**Your task**
Rewrite the lines below, replacing "Screen dimensions" with "Display size" and keeping everything else the same. Leave the pictures out of your answer.

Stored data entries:
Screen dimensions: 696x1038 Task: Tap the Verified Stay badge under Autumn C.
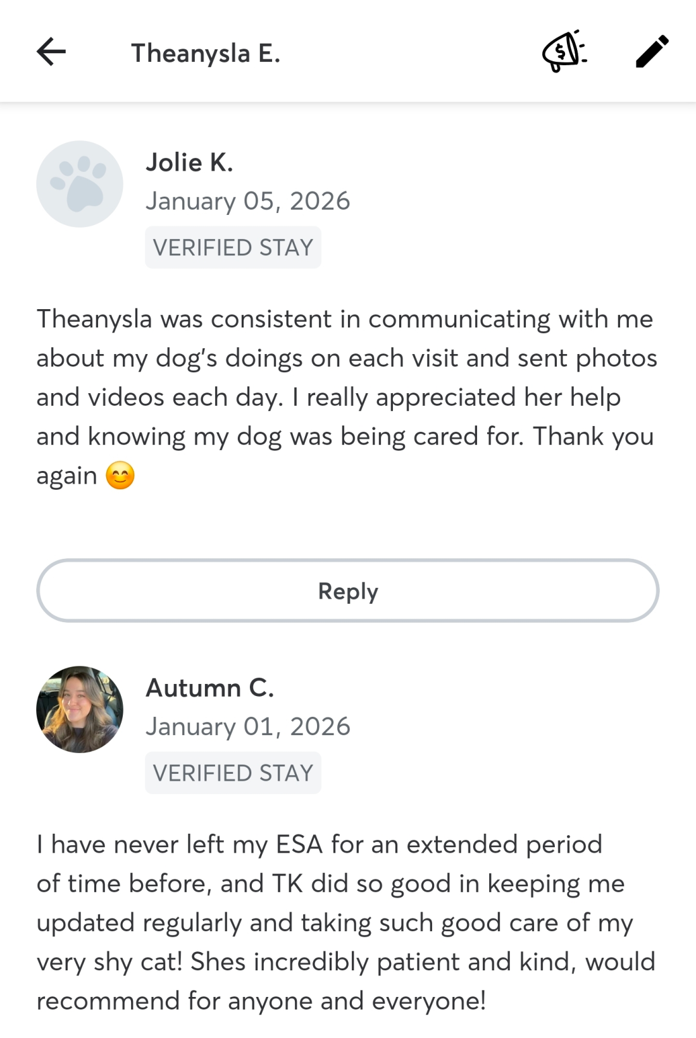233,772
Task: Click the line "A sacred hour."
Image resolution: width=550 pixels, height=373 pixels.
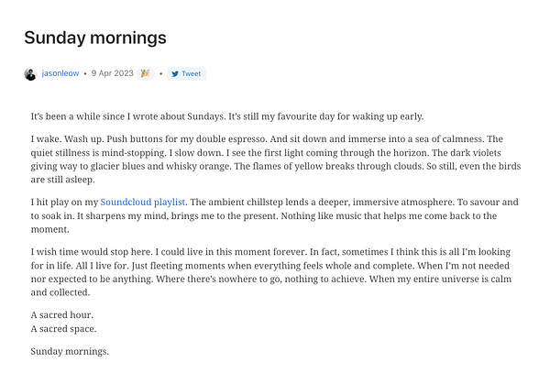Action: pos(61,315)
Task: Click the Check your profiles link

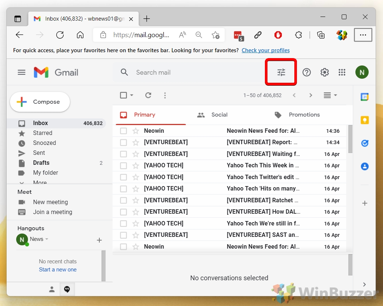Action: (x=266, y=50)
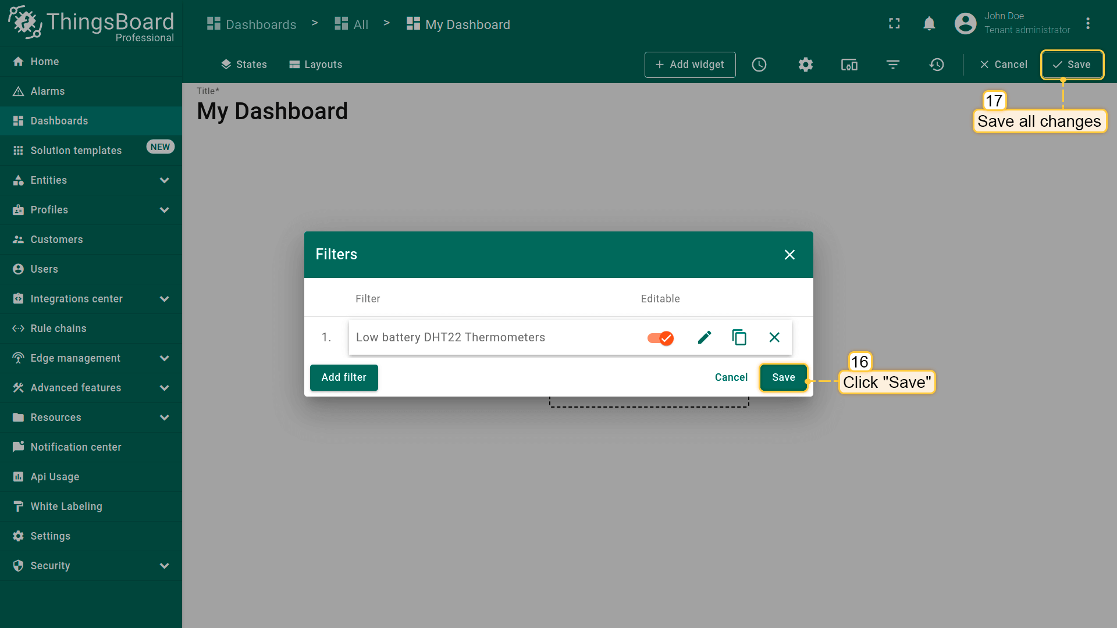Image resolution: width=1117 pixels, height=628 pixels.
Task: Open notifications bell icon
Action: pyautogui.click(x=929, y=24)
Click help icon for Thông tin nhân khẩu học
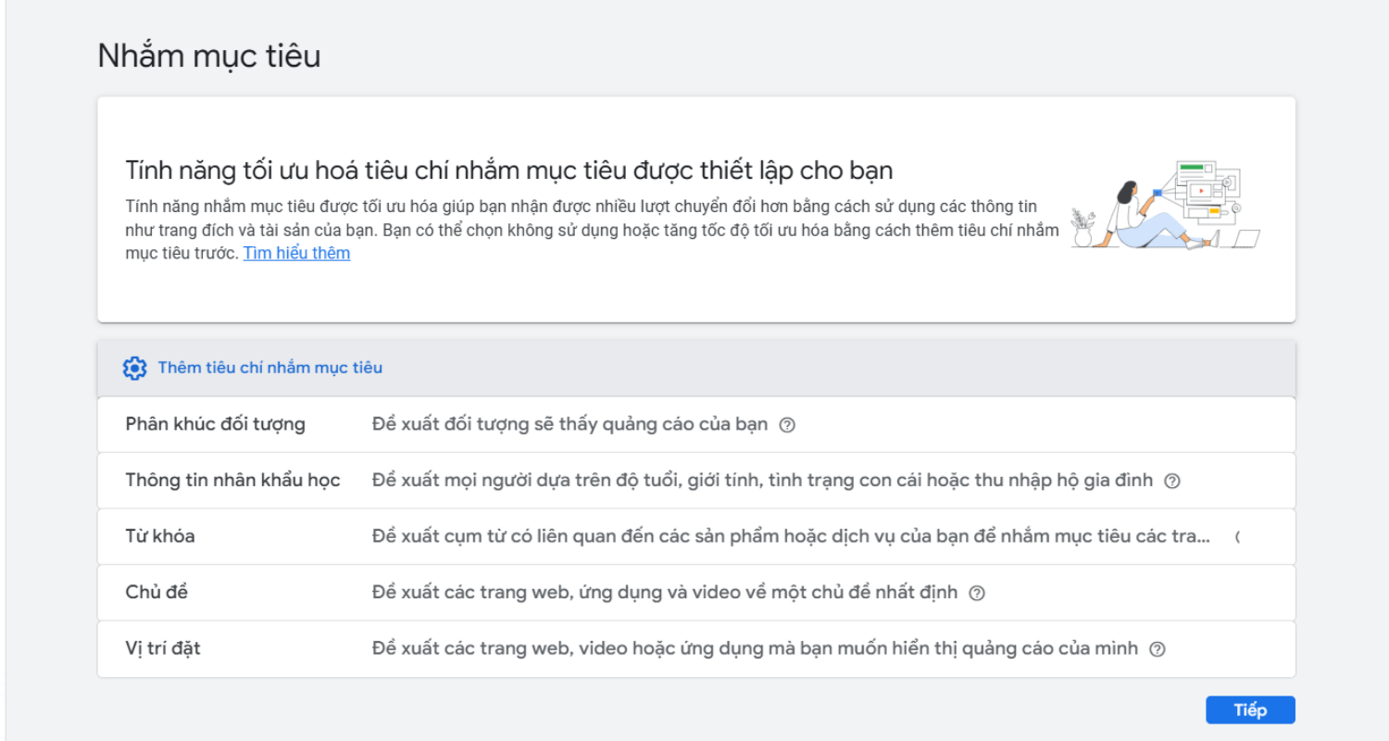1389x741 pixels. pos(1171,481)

**Finished exercise**
Display size: 696x1038 Task: Tap the Verified Stay badge under Autumn C.
233,772
Task: Click the line "A sacred hour."
Image resolution: width=550 pixels, height=373 pixels.
Action: pos(61,315)
Task: Click the Check your profiles link

Action: (x=266, y=50)
Image resolution: width=1117 pixels, height=628 pixels.
Task: Open notifications bell icon
Action: pyautogui.click(x=929, y=24)
Click help icon for Thông tin nhân khẩu học
1389x741 pixels. pos(1171,481)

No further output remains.